Reproduce the entries below exactly, but only from the line containing "Task: Pick the dark red color swatch" to the line containing "Task: Click the gem-shaped extension icon", inclusive.

═════ Record excerpts

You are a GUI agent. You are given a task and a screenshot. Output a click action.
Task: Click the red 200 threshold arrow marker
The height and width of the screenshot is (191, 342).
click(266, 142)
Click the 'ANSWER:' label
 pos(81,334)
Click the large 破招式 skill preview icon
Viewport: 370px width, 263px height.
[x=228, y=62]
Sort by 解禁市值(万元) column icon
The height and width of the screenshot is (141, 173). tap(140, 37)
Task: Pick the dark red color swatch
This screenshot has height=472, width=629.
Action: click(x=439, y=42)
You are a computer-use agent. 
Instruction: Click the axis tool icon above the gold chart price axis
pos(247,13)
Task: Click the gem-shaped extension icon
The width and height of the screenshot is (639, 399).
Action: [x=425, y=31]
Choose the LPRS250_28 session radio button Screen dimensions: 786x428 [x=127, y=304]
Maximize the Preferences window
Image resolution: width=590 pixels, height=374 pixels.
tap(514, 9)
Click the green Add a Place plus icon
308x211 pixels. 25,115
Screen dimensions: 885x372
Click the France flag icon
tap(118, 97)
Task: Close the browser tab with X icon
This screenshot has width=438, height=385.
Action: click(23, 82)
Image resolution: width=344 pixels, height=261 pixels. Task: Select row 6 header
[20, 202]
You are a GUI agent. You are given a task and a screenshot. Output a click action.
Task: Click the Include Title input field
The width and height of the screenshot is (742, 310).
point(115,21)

══════════
═════ Record excerpts

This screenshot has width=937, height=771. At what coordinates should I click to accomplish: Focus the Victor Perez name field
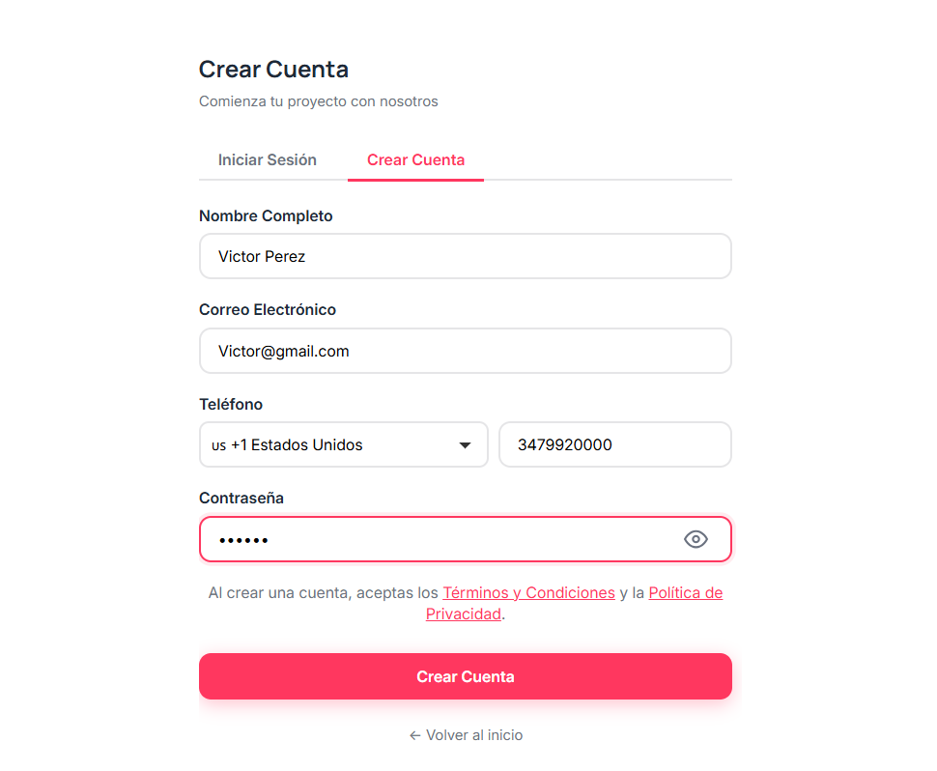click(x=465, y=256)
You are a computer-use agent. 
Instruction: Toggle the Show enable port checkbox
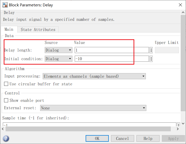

══════════
═════ Record excerpts

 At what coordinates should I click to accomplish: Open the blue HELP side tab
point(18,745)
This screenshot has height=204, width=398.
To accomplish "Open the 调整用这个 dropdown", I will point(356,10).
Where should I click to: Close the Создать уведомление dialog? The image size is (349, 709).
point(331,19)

══════════

**Written response:**
Task: Pick the dark red color swatch
This screenshot has height=472, width=629.
Action: click(x=439, y=42)
You are a computer-use agent. 
Instruction: Click the axis tool icon above the gold chart price axis
pos(247,13)
Task: Click the gem-shaped extension icon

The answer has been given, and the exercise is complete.